▶ **Records to process**
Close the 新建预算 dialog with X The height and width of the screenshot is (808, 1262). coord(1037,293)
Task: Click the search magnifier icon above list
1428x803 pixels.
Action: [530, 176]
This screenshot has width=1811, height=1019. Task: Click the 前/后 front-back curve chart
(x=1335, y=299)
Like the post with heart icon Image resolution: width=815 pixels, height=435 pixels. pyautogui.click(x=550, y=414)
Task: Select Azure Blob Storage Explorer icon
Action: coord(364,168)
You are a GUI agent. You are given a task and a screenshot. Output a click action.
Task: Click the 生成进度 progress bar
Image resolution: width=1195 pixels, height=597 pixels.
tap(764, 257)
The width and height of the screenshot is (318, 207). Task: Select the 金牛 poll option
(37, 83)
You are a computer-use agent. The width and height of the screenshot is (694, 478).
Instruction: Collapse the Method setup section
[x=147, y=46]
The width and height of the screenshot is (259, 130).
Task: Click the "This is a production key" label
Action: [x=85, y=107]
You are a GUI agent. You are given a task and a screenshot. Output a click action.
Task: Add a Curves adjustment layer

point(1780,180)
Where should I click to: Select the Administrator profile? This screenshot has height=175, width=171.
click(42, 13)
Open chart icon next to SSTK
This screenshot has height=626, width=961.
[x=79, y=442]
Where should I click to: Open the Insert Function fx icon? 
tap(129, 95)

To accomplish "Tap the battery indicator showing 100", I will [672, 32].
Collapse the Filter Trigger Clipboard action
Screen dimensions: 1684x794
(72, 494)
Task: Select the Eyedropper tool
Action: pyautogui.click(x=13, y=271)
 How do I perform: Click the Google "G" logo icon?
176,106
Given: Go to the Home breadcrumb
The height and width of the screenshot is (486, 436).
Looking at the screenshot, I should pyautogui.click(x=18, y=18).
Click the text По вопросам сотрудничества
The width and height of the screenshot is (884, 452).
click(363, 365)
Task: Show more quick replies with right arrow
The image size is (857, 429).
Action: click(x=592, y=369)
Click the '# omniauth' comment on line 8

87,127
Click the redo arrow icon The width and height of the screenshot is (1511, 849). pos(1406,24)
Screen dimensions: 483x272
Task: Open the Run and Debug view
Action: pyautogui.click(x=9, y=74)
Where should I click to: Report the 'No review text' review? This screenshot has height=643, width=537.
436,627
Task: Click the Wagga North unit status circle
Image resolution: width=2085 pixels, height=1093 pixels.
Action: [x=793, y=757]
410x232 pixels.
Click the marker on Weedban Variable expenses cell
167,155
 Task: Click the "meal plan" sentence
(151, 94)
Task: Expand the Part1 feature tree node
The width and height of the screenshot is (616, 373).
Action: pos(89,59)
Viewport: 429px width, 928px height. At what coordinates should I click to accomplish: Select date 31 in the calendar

▶ **Task objective**
In everything from "Where should I click to: Open" down to "Action: pyautogui.click(x=13, y=271)" in the items, rename "Insert Function" to "Insert Formula". Return those lines with nothing else changed.

▶ **Output of the exercise**
Where should I click to: Open the Insert Formula fx icon? 
tap(129, 95)

To accomplish "Tap the battery indicator showing 100", I will [672, 32].
Collapse the Filter Trigger Clipboard action
Screen dimensions: 1684x794
(72, 494)
Task: Select the Eyedropper tool
Action: pyautogui.click(x=13, y=271)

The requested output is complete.